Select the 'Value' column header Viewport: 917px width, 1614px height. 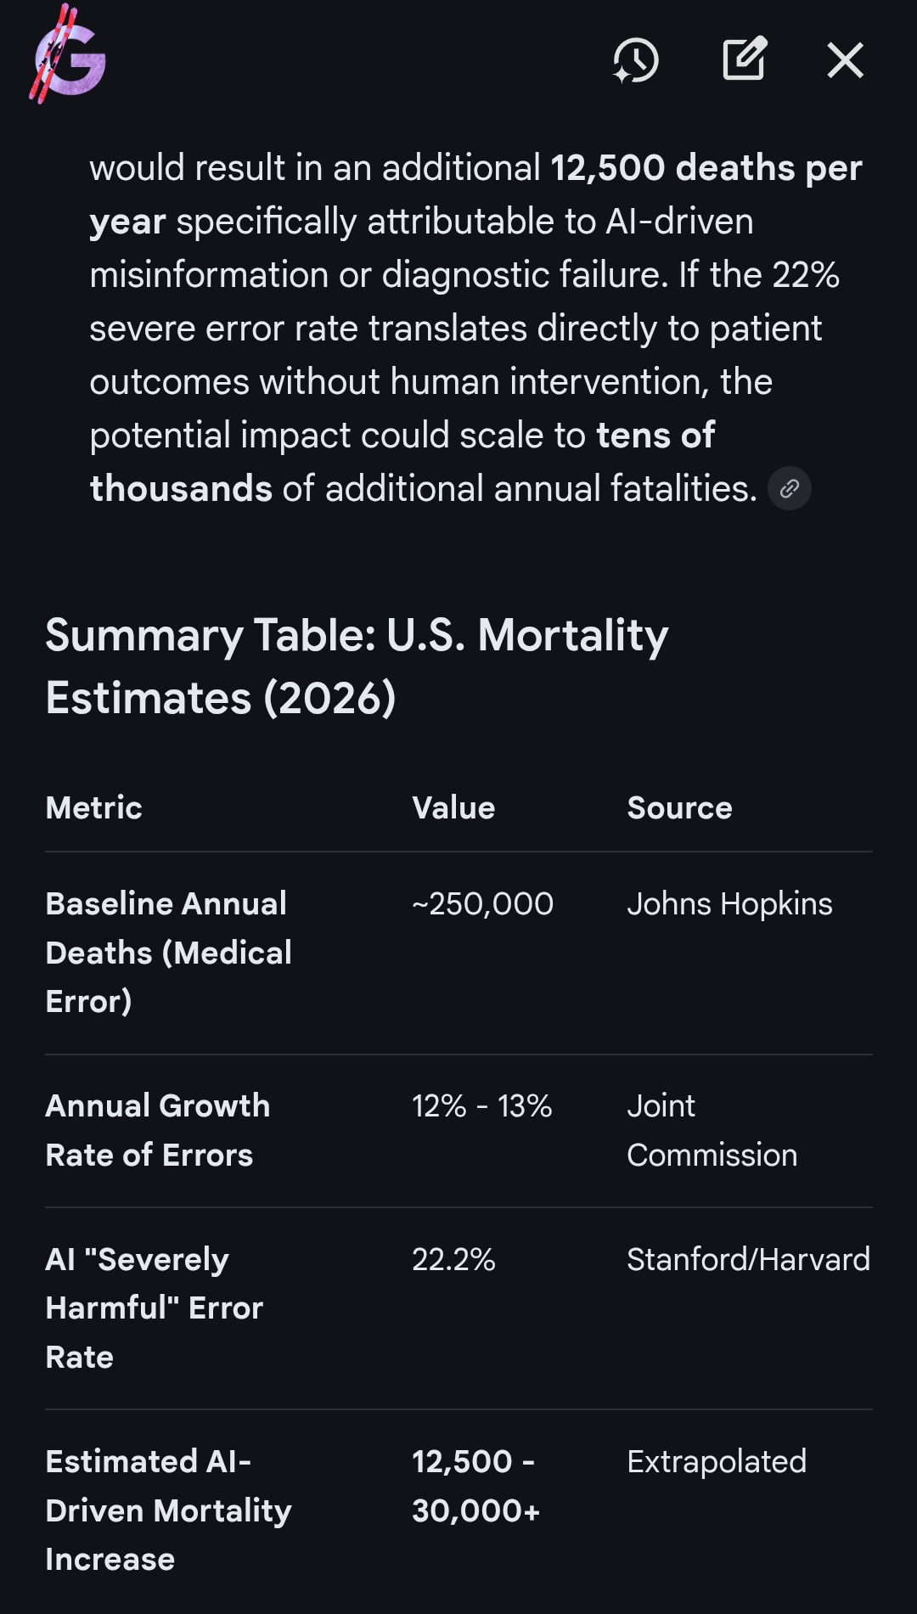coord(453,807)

******************************

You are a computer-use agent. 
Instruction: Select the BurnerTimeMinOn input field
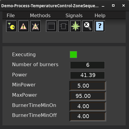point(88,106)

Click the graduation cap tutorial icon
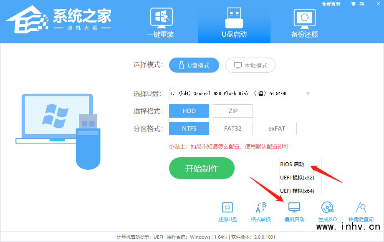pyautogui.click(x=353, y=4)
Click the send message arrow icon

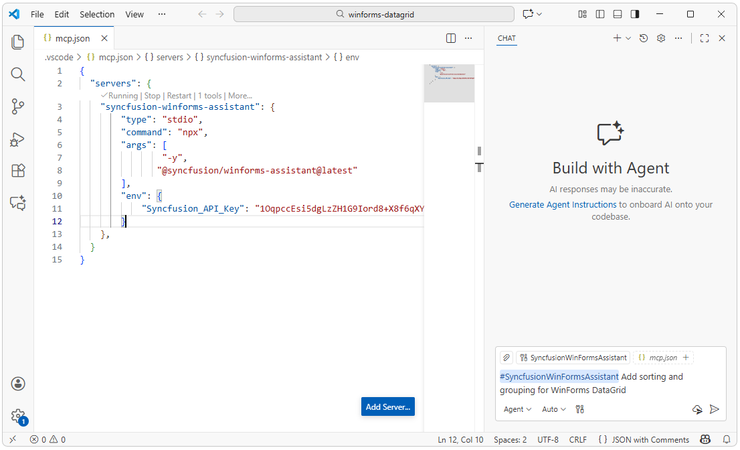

******************************

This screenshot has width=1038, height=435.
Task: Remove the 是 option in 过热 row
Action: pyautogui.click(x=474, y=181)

******************************

**Aim of the exercise**
Using the data above, retype exactly the lines from the line with "You are a computer-use agent." to the line with "Click the send message arrow icon", inclusive. No pictures and nothing else.

**Answer space**
You are a computer-use agent. 
Instruction: Select the BurnerTimeMinOn input field
point(88,106)

Click the graduation cap tutorial icon
pyautogui.click(x=353, y=4)
Click the send message arrow icon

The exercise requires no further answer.